• **ACTION ITEM**
Retype exactly the span of lines below from the one with "This screenshot has width=840, height=1456." through the one with "View the 1,344". Do not include pictures.

• **DATASET EXCERPTS**
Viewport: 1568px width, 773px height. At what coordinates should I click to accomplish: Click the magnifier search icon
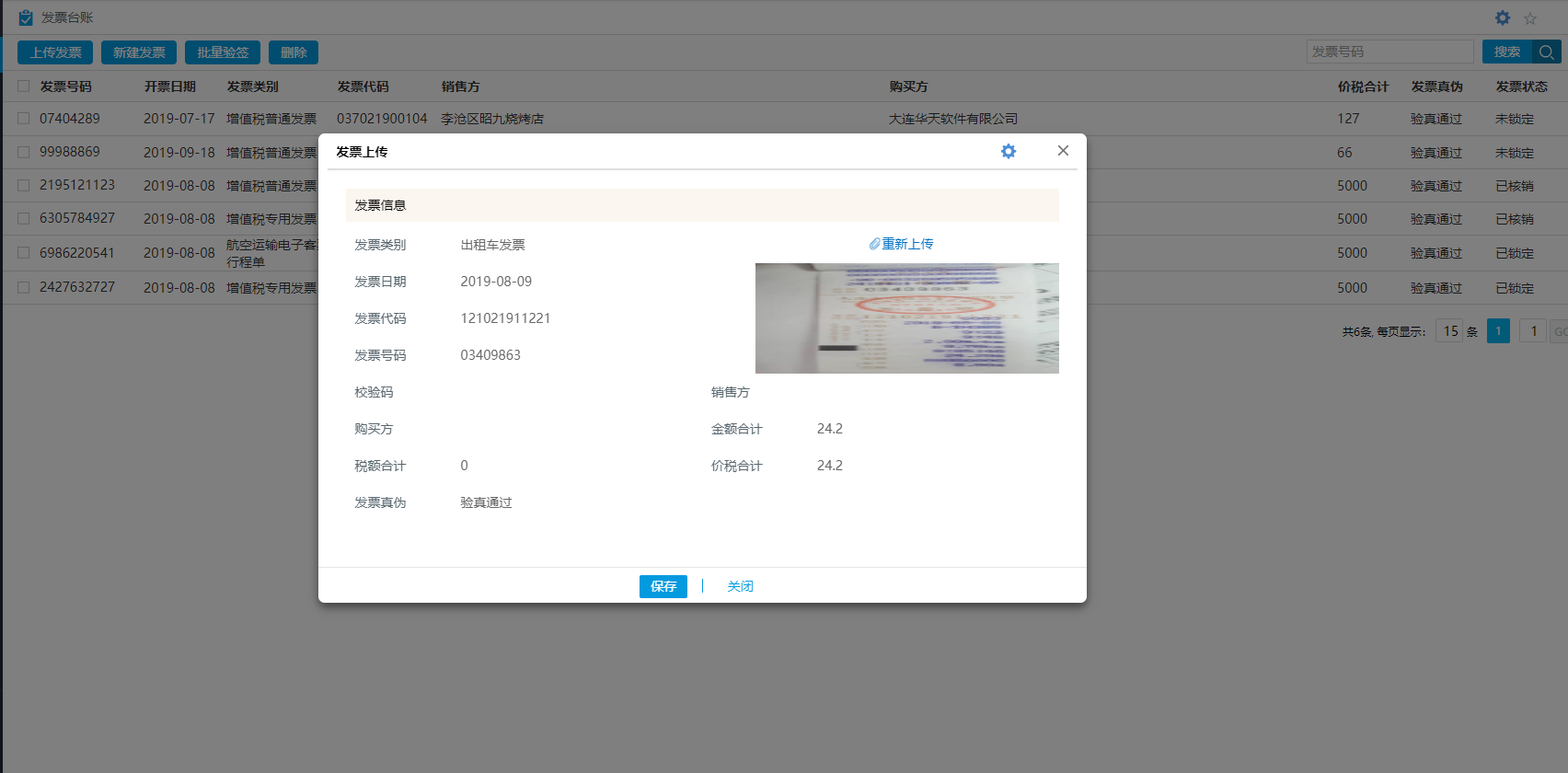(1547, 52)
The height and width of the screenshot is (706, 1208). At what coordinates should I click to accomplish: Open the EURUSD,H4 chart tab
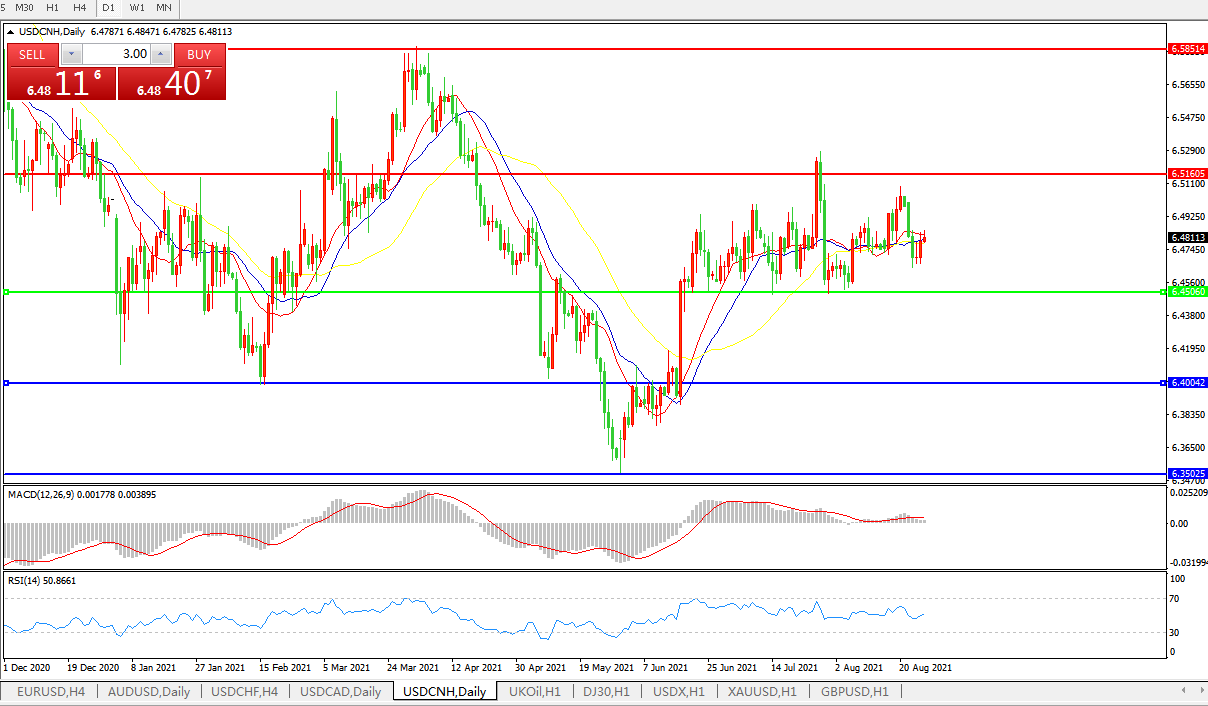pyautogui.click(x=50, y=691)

* * *

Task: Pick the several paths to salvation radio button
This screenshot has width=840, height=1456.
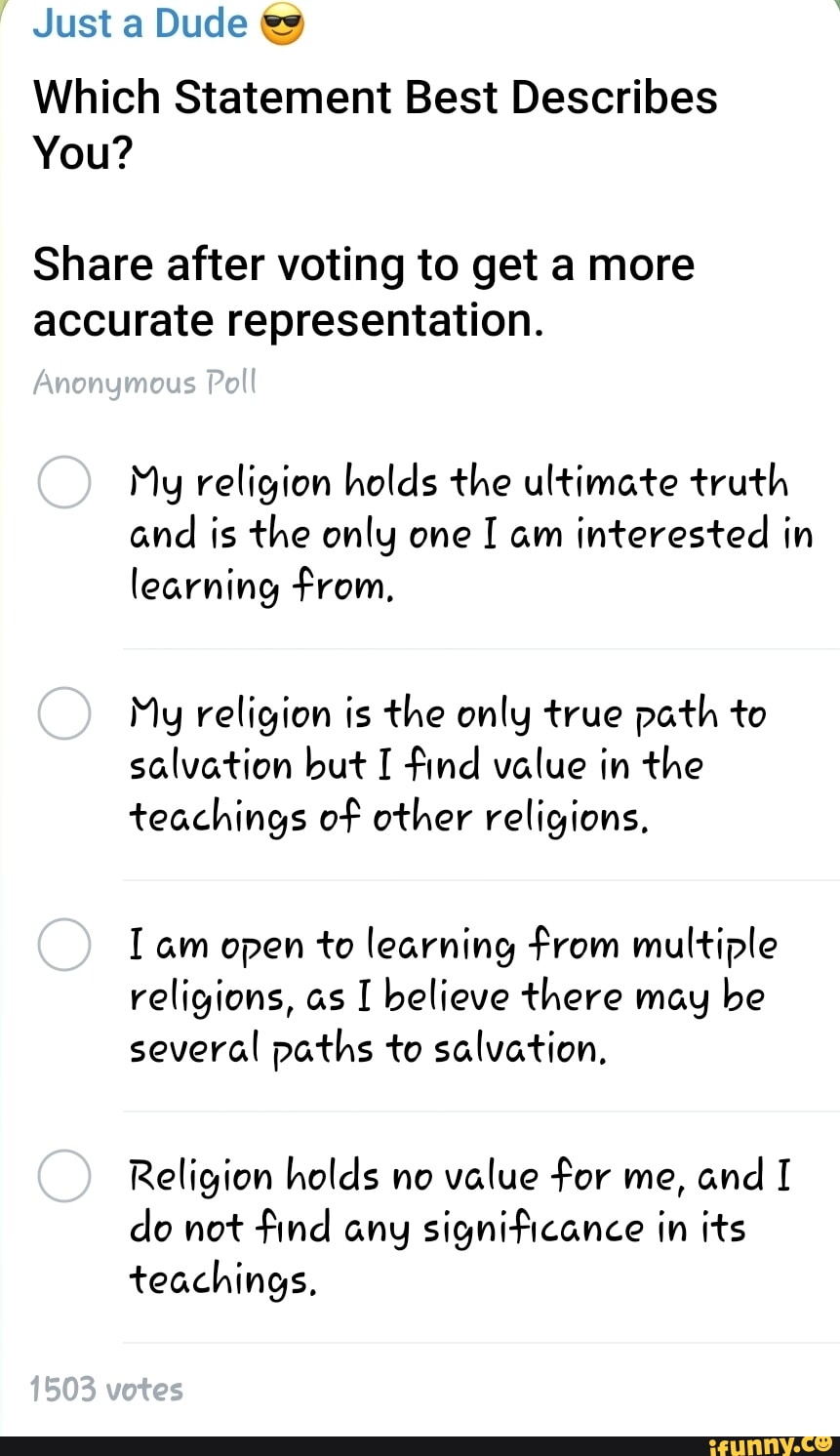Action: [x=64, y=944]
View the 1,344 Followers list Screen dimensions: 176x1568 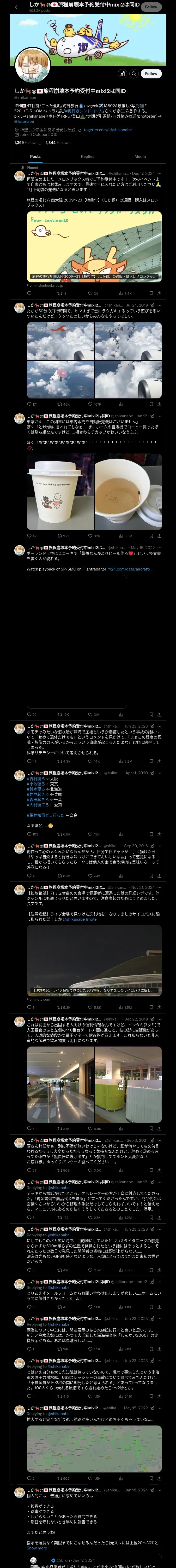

• **SOLUTION TO THIS TASK**
This screenshot has width=840, height=1456.
Action: [x=64, y=944]
View the 1,344 Followers list Screen dimensions: 176x1568 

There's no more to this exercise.